▶ [Текст для чтения]:

А так как меня, в отличие от Вячеслава, не печатали, даты и юбилеи перестали иметь какое-­либо значение, я продолжал писать в стол, одновременно печатаясь как переводчик, составлял для разных издательств сборники немецкой поэзии, был больше озабочен возрастом переводимых мной поэтов. Возрастные вехи моей жизни отмечались лишь в узком семейном кругу, таким образом они прошли незамеченными не только для меня, но и для так называемой общественности.
С какого-­то времени я вообще перестал думать на эту тему. В литературе нет возраста. 18-­летний поэт и 80-­летний – собратья по перу. Но мера ответственности перед собственным творчеством, конечно, осознается с годами острее. Поздняя зрелость имеет одну грустную сторону: обрастаешь новыми замыслами, знаешь, что они тебе по плечу, но понимаешь, что времени на них не остается. Поэтому стараюсь быть избирательнее, чем в молодости

В. Ш.: Простите, Вальдемар, но здесь, как мне кажется, вы несколько «сгущаете краски». В какой­то степени даже завидую вашей с Вячеславом энергии.

В.В.: Физическая энергия, к сожалению, истощима. Приобретаешь опыт, умение, но все меньше энергии остается для осуществления замыслов. Правда, порой посещает догадка: не ты распоряжаешься тем, что тебе дано успеть создать, – тому же, чему не суждено осуществиться, предназначено умереть вместе с тобой, ибо сие недостойно тебя и вредно для других. Однако это не значит, что твоя воля больше не участвует. Избирательность помогает сохранять именно энергию. К избирательности побуждает чувство ответственности.
Быть полезным – подсознательный мотор любого творчества. Литературное бытие многообразно. Необходимо общение собратьев по перу, разговоры, споры, доверительные беседы, обмен опытом. Например, у меня одним из побудительных мотивов издавать переводные сборники и антологии было – собрать вокруг себя творческих единомышленников, увлечь своих младших коллег немецкой литературой, обратить внимание на ее богатство. Составительская и издательская деятельность мне были по душе. Самое интересное в жизни – это люди, общение с ними. И «чувство голода на людей» у меня, слава богу, с возрастом не проходит.

В.К.: Что до моей «неистощимой энергии», слухи о ней преувеличены, я весьма ленив. Я многое не закончил, поскольку слишком долго собирался начать.

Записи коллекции

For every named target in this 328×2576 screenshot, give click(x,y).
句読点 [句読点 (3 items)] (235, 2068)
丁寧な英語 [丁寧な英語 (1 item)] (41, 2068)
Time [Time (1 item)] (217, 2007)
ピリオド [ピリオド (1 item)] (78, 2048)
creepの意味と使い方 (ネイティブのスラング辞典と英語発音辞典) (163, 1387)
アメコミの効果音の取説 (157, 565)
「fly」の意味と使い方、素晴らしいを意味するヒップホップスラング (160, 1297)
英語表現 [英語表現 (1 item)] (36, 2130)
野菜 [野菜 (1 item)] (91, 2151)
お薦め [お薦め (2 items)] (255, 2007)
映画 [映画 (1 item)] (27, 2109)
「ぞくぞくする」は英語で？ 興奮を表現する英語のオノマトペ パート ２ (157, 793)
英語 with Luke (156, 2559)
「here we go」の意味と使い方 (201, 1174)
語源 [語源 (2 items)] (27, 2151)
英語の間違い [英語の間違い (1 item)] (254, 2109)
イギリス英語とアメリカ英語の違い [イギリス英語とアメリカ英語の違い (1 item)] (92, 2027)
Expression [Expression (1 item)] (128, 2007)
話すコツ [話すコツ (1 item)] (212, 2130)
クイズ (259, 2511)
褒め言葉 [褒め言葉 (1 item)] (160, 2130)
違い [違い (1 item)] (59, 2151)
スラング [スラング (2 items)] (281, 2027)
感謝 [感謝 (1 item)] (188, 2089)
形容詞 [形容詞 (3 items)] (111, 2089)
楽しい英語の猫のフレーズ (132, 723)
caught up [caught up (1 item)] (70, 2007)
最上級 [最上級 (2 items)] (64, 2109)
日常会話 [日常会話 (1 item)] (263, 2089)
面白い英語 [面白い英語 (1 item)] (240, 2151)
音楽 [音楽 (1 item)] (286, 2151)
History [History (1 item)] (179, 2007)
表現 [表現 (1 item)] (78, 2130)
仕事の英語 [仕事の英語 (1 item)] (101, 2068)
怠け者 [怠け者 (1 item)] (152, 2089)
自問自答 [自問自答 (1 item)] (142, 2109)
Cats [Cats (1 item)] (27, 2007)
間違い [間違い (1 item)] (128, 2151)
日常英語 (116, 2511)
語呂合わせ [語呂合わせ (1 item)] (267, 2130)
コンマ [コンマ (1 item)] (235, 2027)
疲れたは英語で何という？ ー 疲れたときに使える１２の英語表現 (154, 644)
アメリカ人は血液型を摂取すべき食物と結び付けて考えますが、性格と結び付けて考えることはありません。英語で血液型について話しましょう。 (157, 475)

* * *

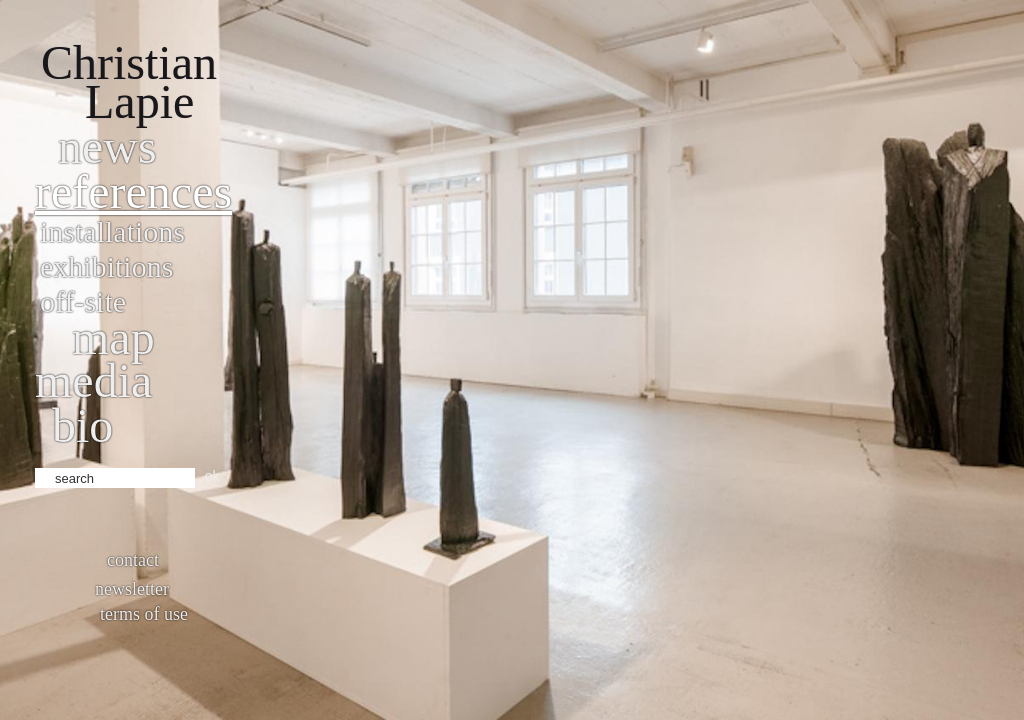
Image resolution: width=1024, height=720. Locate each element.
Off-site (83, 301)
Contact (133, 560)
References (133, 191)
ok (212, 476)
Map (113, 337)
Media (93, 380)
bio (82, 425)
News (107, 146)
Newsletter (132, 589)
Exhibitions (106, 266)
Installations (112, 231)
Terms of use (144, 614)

▶ [Что сделать]: Продублируйте дословно фрагмент беседы о возрасте и творчестве: начните с места, где стоят слова «В.В.: Физическая энергия, к», и остановитесь после слов «побуждает чувство ответственности.».

▶ [Итоговый результат]:
В.В.: Физическая энергия, к сожалению, истощима. Приобретаешь опыт, умение, но все меньше энергии остается для осуществления замыслов. Правда, порой посещает догадка: не ты распоряжаешься тем, что тебе дано успеть создать, – тому же, чему не суждено осуществиться, предназначено умереть вместе с тобой, ибо сие недостойно тебя и вредно для других. Однако это не значит, что твоя воля больше не участвует. Избирательность помогает сохранять именно энергию. К избирательности побуждает чувство ответственности.